The present disclosure provides an inductor framework, an inductor device and a lamp.

In a first aspect, at least one example of the present disclosure provides an inductor framework, the inductor framework comprises a main winding part and at least two conductive welding components; the main winding is configured to fix a winding and has a connection surface facing downward, the conductive welding components are under the connection surface and at least partly cover the connection surface, and the conductive welding components are in fixed connection with the main winding part and the at least two conductive welding components are insulated from each other; and side surface of the conductive welding components away from the connection surface is a welding bonding surface, and the conductive welding components have a wire accommodation region, and the wire accommodation region is configured that a wire of the winding do not extend beyond the welding bonding surface in a case where the wire of the winding is accommodated in the wire accommodation region.
=-=-=-=-=
# Work to complete
Pick up the passage describing the inductor framework after its last sentence and write what comes next.

# Supplied records
=-=-=-=-=
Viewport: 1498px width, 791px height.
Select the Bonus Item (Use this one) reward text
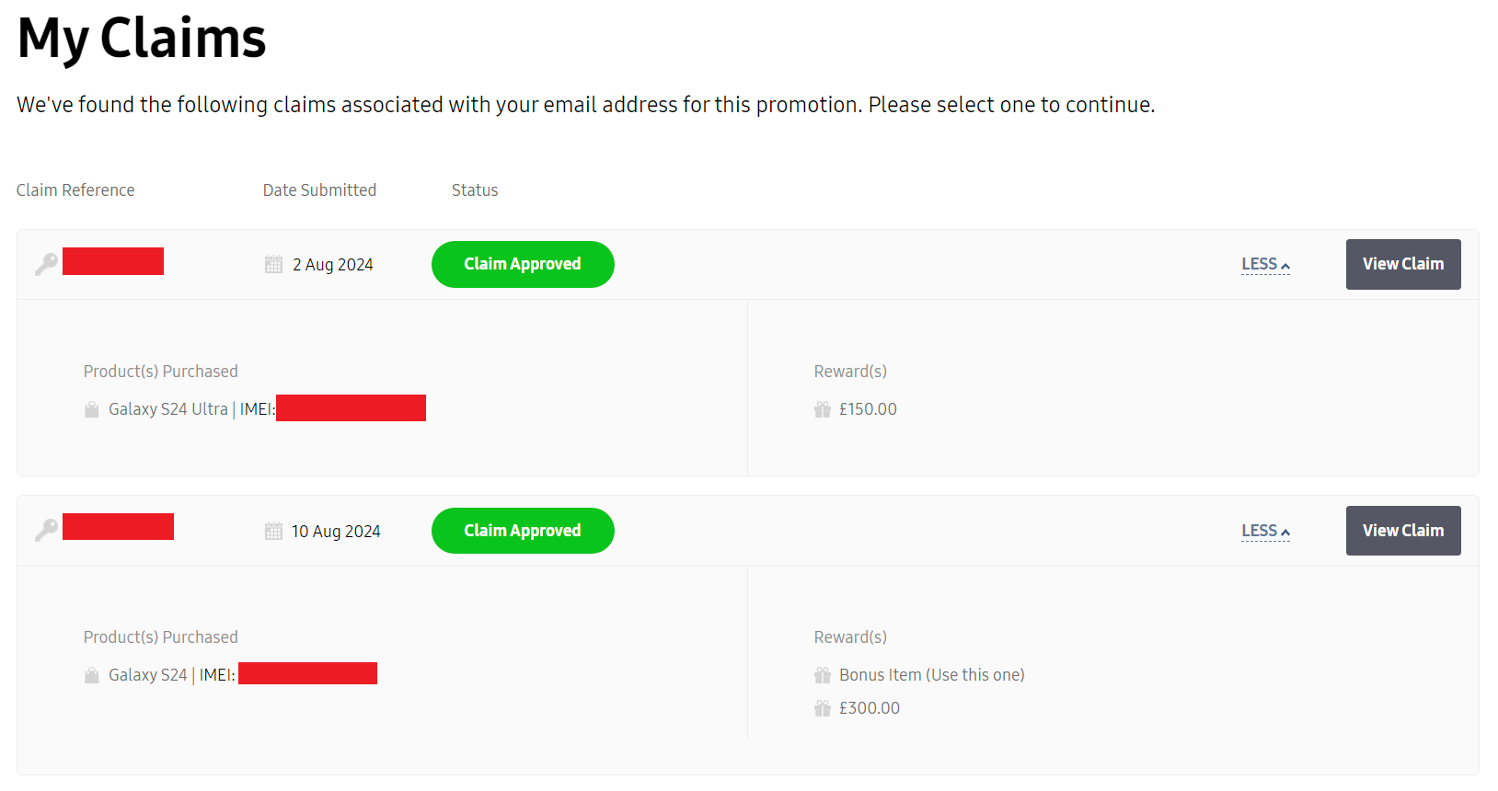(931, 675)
=-=-=-=-=
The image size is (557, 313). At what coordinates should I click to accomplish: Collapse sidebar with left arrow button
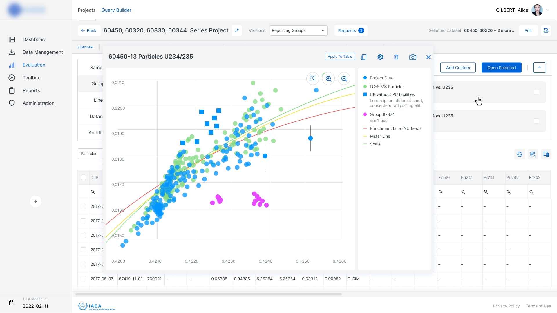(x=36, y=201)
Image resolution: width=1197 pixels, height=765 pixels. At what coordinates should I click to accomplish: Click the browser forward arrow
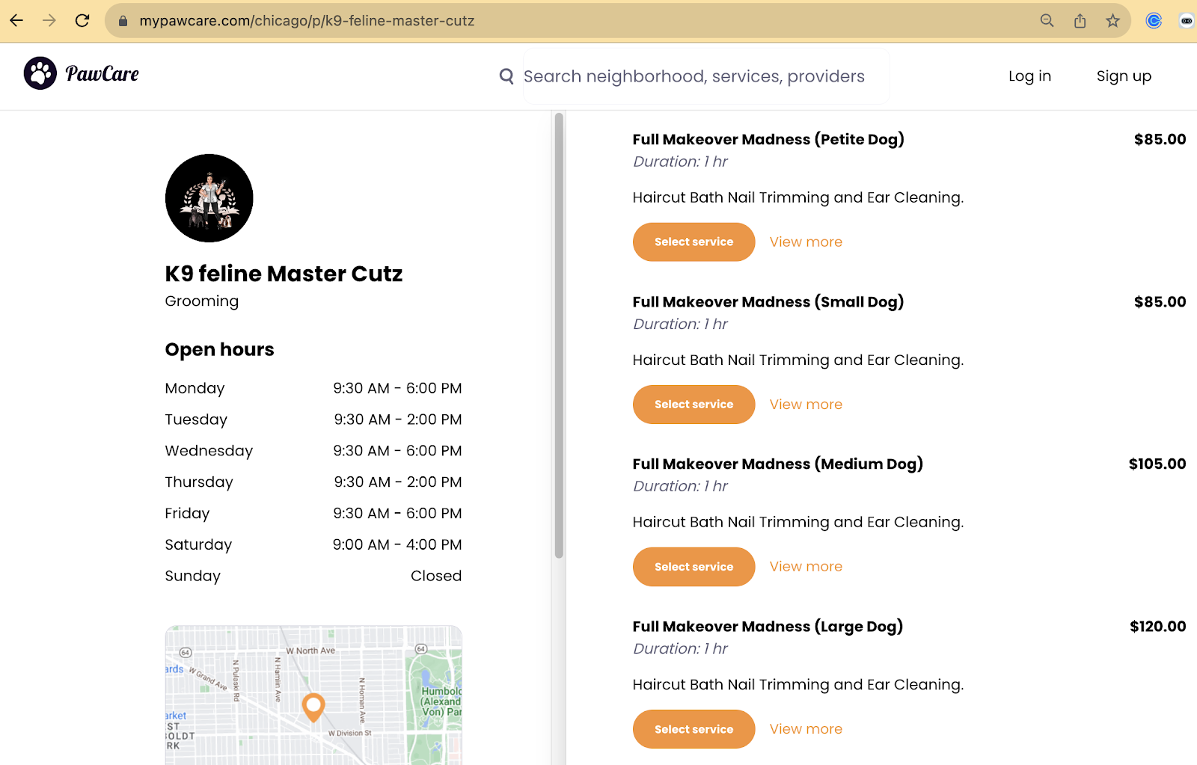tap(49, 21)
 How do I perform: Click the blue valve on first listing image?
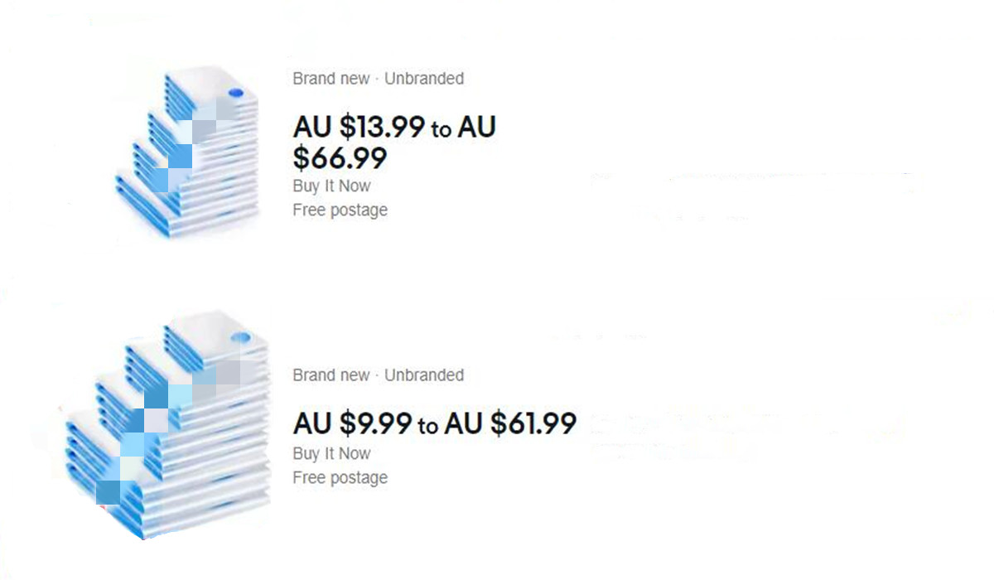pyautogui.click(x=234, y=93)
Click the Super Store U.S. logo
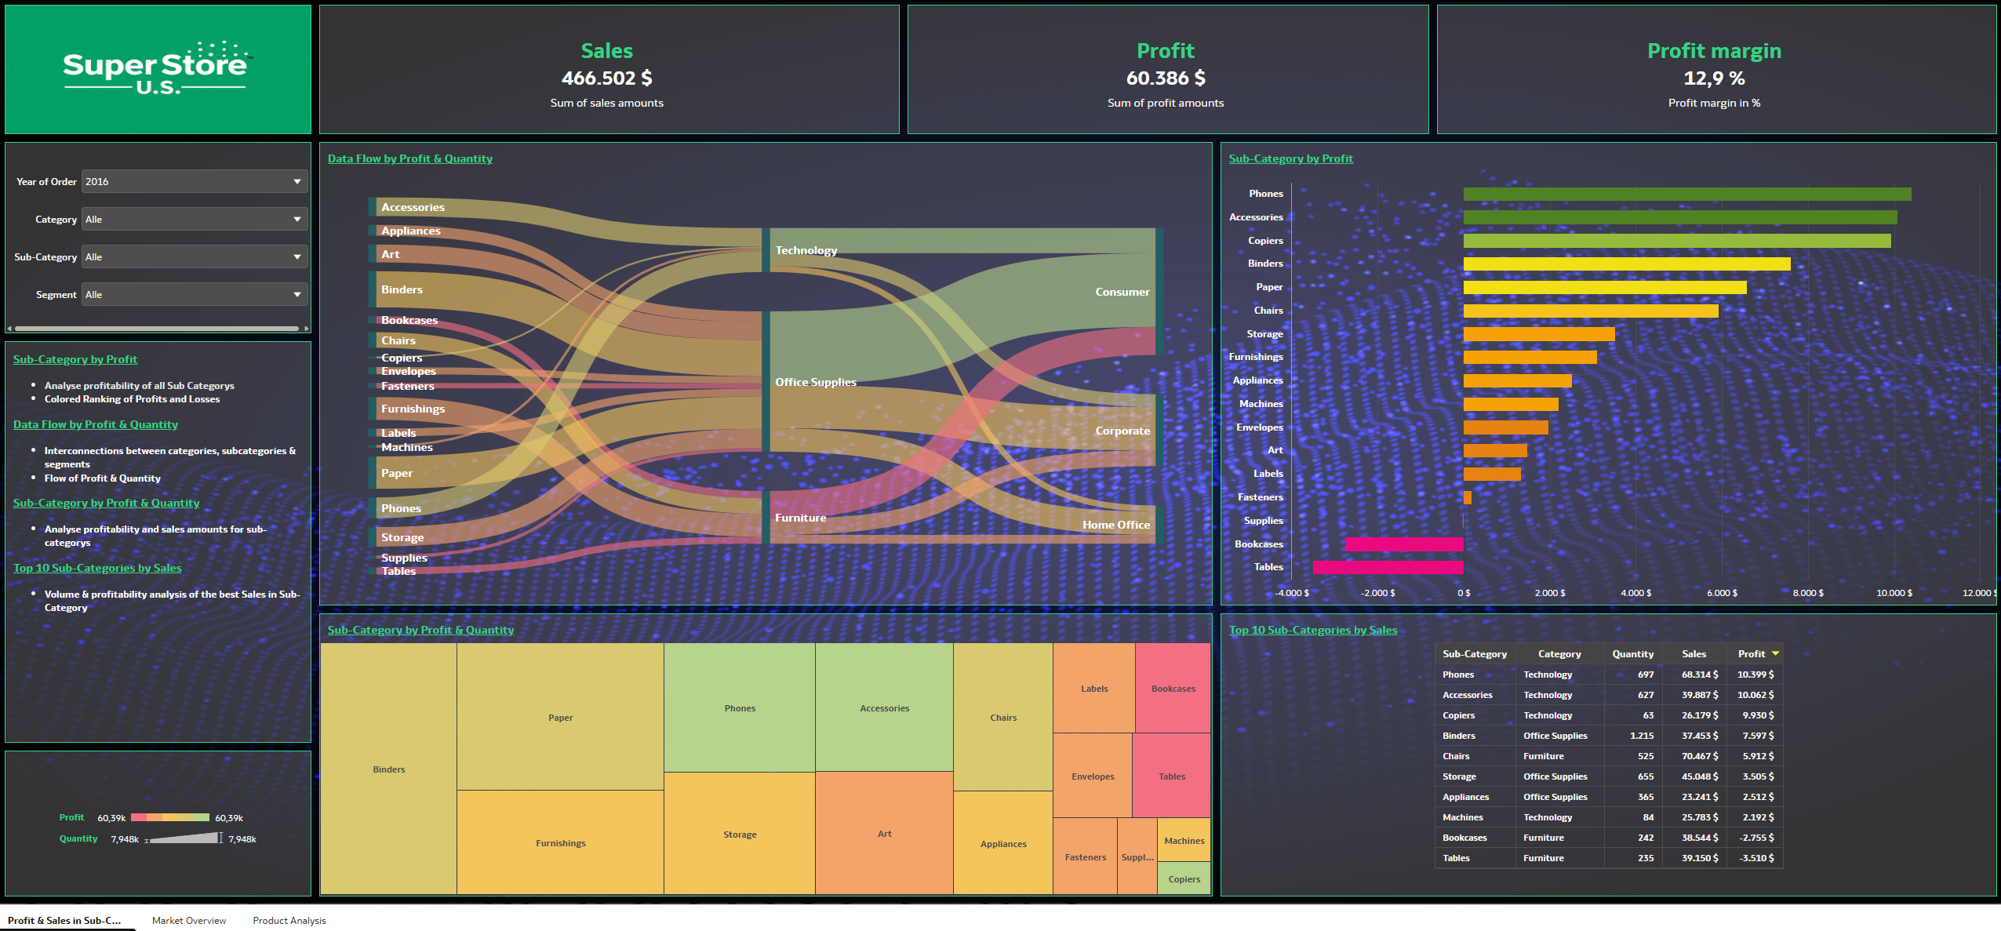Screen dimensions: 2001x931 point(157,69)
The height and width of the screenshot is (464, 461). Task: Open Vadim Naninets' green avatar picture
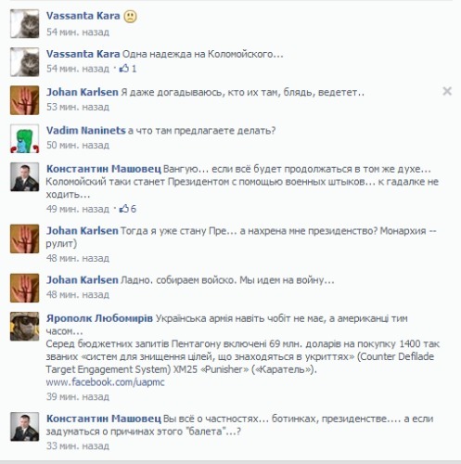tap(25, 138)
=-=-=-=-=
# Expected output
Optionally, in the above-mentioned inductor framework, the connection surface is separated into two portions by a separation band, and the conductive welding components are divided into two parts corresponding to the two portions of the connection surface, the two parts of the conductive welding components are respectively provided on the two portions of the connection surface, and the different two parts of the conductive welding components are insulated from each other.

Optionally, in the above-mentioned inductor framework, the connection surface is separated into a plurality of portions by a plurality of separation bands intersecting each other, and the conductive welding components are divided correspondingly into a plurality of parts corresponding to the plurality of portions of the connection surface, plurality of parts of the conductive welding components are respectively provided on the plurality of portions of the connection surface in a one-to-one correspondence manner, and different parts of the plurality of parts of the conductive welding components are insulated from each other.

Optionally, in the above-mentioned inductor framework, the main winding part has a main winding post, a first end plate and a second end plate, the main winding part is between the first end plate and the second end plate, both an edge of the first end plate and an edge of the second end plate extend beyond the main winding post, and the first end plate and the second end plate together with the main winding post constitute a main winding groove.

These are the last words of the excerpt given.